Plate mark: The embossed rectangle in a sheet of paper created by the metal intaglio printing plate run through the press.
À la poupée: A color inking technique for an intaglio plate perfected by the French in the late 18th century. The plate is inked in specific areas with specific colors using tiny felt daubers that look a bit like dolls. Masterful examples of this technique were produced by Redouté in Les Roses and Les Liliaceés.
Proof: An impression taking during the creation of the printing plate to check on the progress by the artist. Once the plate is deemed finished a bon`a tirer proof may be designated, (good to pull). The rest of the edition is compared to the bon à tirer for consistency. As well, artist's proofs or printers proofs may be designated as distinct from the regular edition.

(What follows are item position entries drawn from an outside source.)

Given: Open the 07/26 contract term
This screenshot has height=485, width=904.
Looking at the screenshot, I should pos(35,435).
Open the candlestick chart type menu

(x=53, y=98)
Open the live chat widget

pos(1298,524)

State: A way scholars distinguish changes made in the printing surface. The change may be intentional (an area might be re-worked or lines may be strengthened) or unintentional if the printing plate gets scratched, nicked or otherwise damaged.
Woodcut: A relief print taken from a carved wooden printing surface. The negative areas are cut away. The block is inked with a brayer and the impression may be taken by hand by rubbing the back of the sheet to transfer the ink from the block to the paper.
Wood engraving: A relief print carved into the end grain of a block of wood whose thickness is the same height as a piece of moveable type. In 19th century publishing a pen and ink drawing was pasted onto the block and then destroyed as the engravers cut away the light areas with sharp tools leaving the dark lines in relief. This was the technique that publications like Harper's Weekly used for illustrations. Young artists could get started working as illustrators under contract for these magazines, Winslow Homer, Frederic Remington, among them.